# 0. Import

In [1]:
import pandas as pd
from transformers import AutoModel, AutoTokenizer

  from .autonotebook import tqdm as notebook_tqdm


In [2]:
import similarity_metric as sm
import formality_metric as fm

In [3]:
def switch_from_string_to_integer(mungchi_string):
    # 슬래시와 공백을 제외한 글자 수를 계산
    parts = mungchi_string.split('/')  # 슬래시를 기준으로 문자열을 나눔
    mungchi_integer = [len(part.strip()) for part in parts]  # 각 부분을 공백 제거 후 길이 계산
    return mungchi_integer

# 1. Load Dataset

In [4]:
dataframe = pd.read_json('./../data/dataset_v2.0.json')
print(dataframe.columns)
print(dataframe.shape)

Index(['title', 'lyrics', 'genre', 'check_only_korean', 'line_samples',
       'verse_samples', 'total_samples', 'line_sample_word_mungchi_string',
       'line_sample_word_mungchi_integer', 'line_sample_line_mungchi_string',
       'line_sample_line_mungchi_integer', 'verse_sample_word_mungchi_string',
       'verse_sample_word_mungchi_integer', 'verse_sample_line_mungchi_string',
       'verse_sample_line_mungchi_integer', 'total_sample_word_mungchi_string',
       'total_sample_word_mungchi_integer', 'total_sample_line_mungchi_string',
       'total_sample_line_mungchi_integer'],
      dtype='object')
(6090, 19)


In [5]:
df = dataframe.copy()

# 2. Inference
- 가상의 테스트셋에 해당하는 노래 10곡
- 여기서 input으로 요청하는 음절수가 golden_mungchi_integer에 저장되어야 함.

In [6]:
temp_test_df = df.loc[df["check_only_korean"]==True].sample(n=10, random_state=42)
temp_test_df.shape

(10, 19)

# 3. Evaluation

In [7]:
# 의미 유사도 산출을 위한 encoder 불러오기
# model = AutoModel.from_pretrained("kakaobank/kf-deberta-base")
# tokenizer = AutoTokenizer.from_pretrained("kakaobank/kf-deberta-base")
model = AutoModel.from_pretrained("klue/roberta-base")
tokenizer = AutoTokenizer.from_pretrained("klue/roberta-base")

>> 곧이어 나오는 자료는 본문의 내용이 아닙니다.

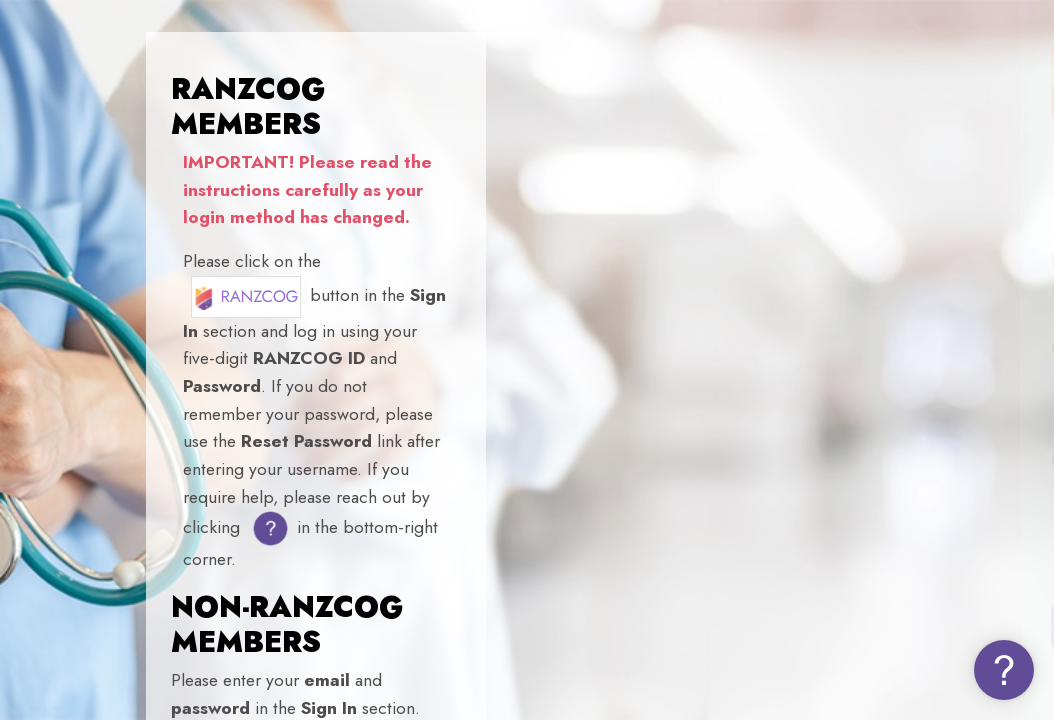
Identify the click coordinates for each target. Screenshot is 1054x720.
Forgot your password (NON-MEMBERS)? (884, 568)
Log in (843, 626)
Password (696, 460)
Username (698, 348)
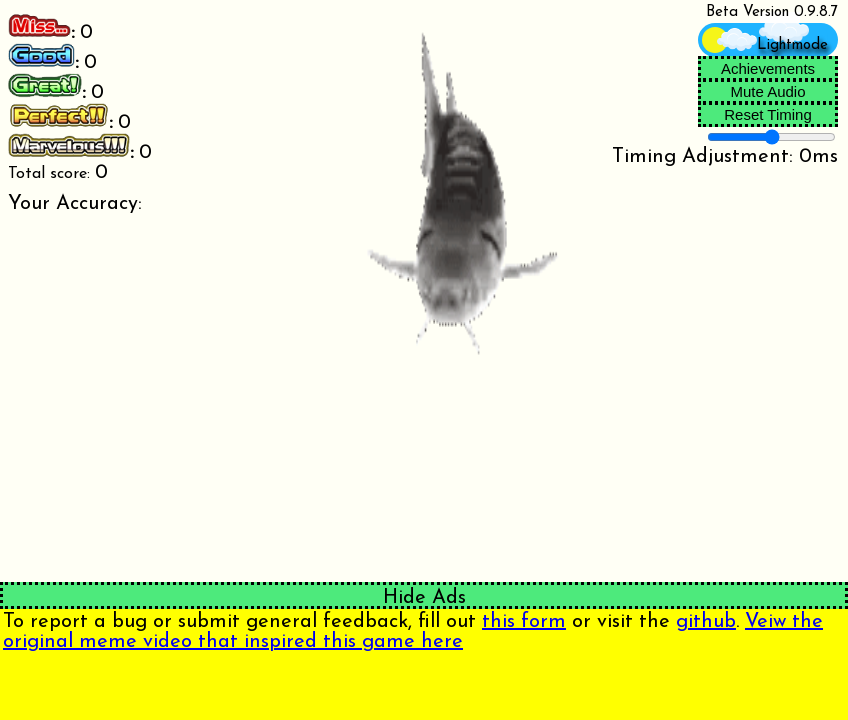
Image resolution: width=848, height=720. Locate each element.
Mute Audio (767, 91)
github (706, 622)
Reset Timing (768, 114)
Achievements (768, 68)
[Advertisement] (212, 685)
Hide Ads (424, 598)
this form (524, 622)
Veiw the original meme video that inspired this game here (413, 632)
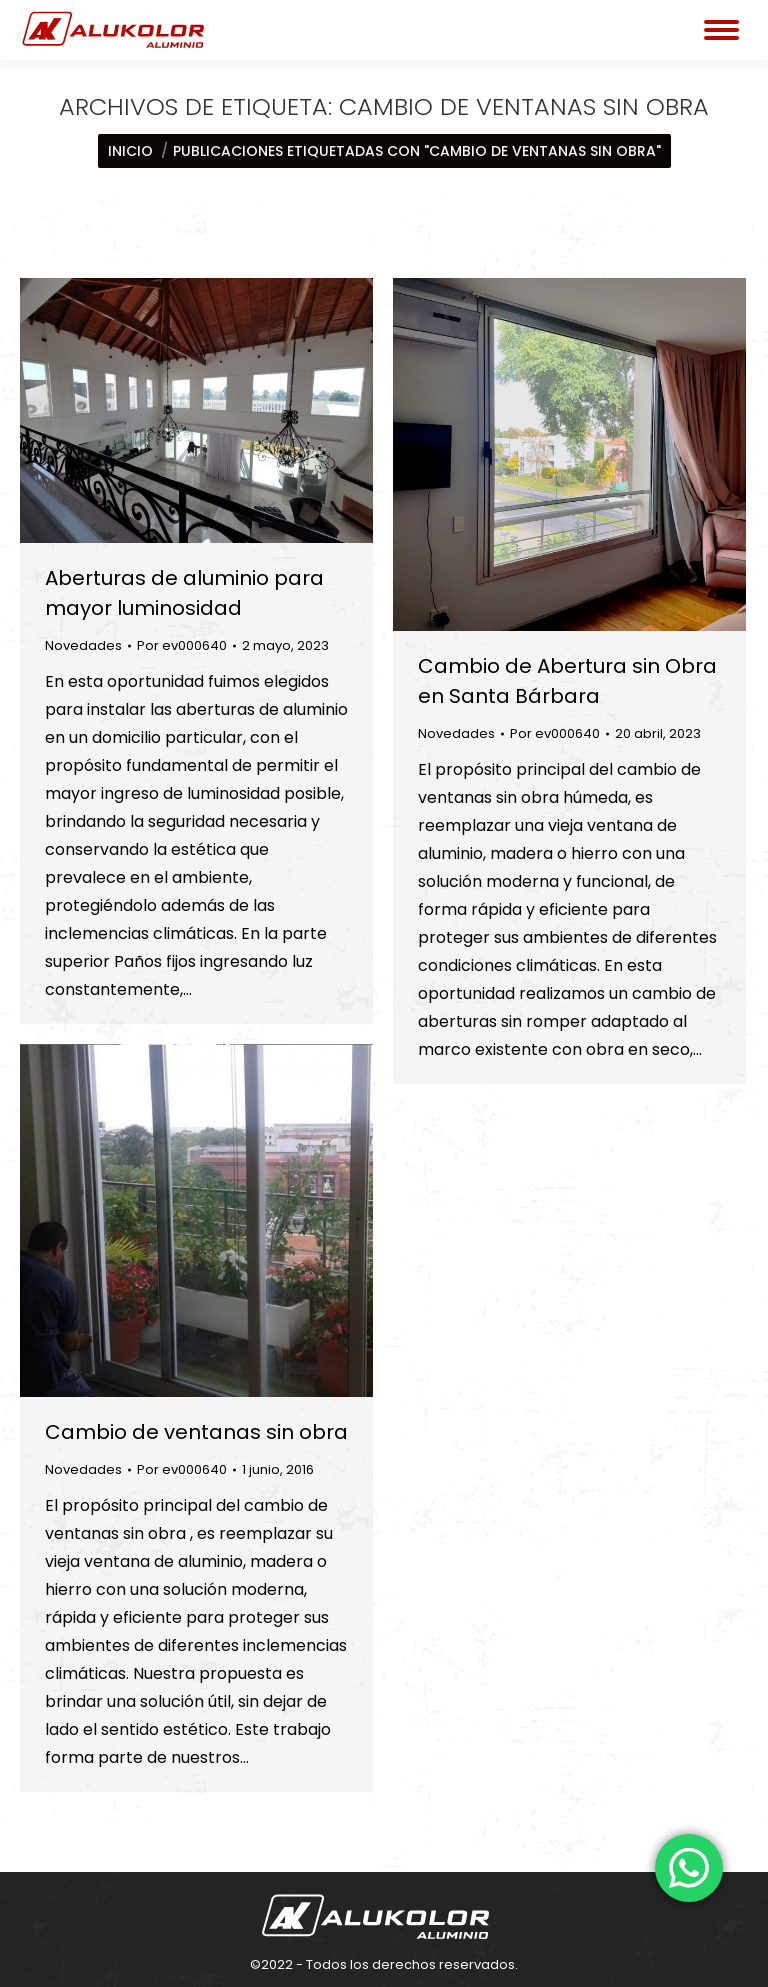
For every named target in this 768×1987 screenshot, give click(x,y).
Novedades (83, 645)
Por (182, 645)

  return self.fget.__get__(instance, owner)()


In [8]:
predict_mungchi_integer_list = []
semantic_sim_list = []
lexical_sim_list = []
acc_form_list = []
mse_form_list = []
our_form_list = []

for row in range(len(temp_test_df)):
    
    golden_lyrics = temp_test_df.iloc[row]['lyrics']
    
    # golden_mungchi_integer = 실제 input으로 들어가는 음절 수
    # type : list [2,2,2]
    golden_mungchi_integer = temp_test_df.iloc[row]['line_sample_word_mungchi_integer'][0]
    # golden_mungchi_string = 생성된 가사와 비교해볼 string -> 실제로 사용은 안됨.
    # type : 뭉치가 ' / '로 구분된 하나의 str ('내가 / 만든 / 가사')
    golden_mungchi_string = temp_test_df.iloc[row]['line_sample_word_mungchi_string'][0]
    # predict_mungchi_string = 동일 주제, 동일 장르로 생성된 string
    # type : 뭉치가 ' / '로 구분된 하나의 str ('내가 / 만든 / 가사')
    predict_mungchi_string = temp_test_df.iloc[row]['line_sample_word_mungchi_string'][0]
    
    predict_mungchi_integer = switch_from_string_to_integer(predict_mungchi_string)
    predict_mungchi_integer_list.append(predict_mungchi_integer)
    
    # check log
    # print(f'<golden_lyrics>\n{golden_lyrics}\n')
    # print(f'<predict_mungchi>\n{predict_mungchi_string}')
    
    # evaluate test data
    semantic_sim = sm.eval_semantic_sim(model, tokenizer, golden_lyrics, predict_mungchi_string)
    lexical_sim = sm.eval_lexical_sim_bleu(golden_lyrics, predict_mungchi_string)
    acc_form, mse_form = fm.eval_form(golden_mungchi_integer, predict_mungchi_integer)
    our_form = fm.eval_our_form(golden_mungchi_integer, predict_mungchi_integer)
    
    # save scores
    semantic_sim_list.append(semantic_sim)
    lexical_sim_list.append(lexical_sim)
    acc_form_list.append(acc_form)
    mse_form_list.append(mse_form)
    our_form_list.append(our_form)

eval_df = pd.DataFrame({'original_lyrics' : temp_test_df['lyrics'],
                        'input_mungchi_integer' : temp_test_df['line_sample_word_mungchi_integer'],
                        'input_mungchi_string' : temp_test_df['line_sample_word_mungchi_string'],
                        'generated_mungchi_string' : temp_test_df['line_sample_word_mungchi_string'],
                        'generated_mungchi_integer' : predict_mungchi_integer_list,
                        'semantic_sim' : semantic_sim_list,
                        'bleu_lexical_sim' : lexical_sim_list,
                        'acc_form' : acc_form_list,
                        'mse_form' : mse_form_list,
                        'our_form' : our_form_list})

# save evaluation result
eval_df.to_csv('evalutation_result.csv', index=False, encoding='utf-8-sig')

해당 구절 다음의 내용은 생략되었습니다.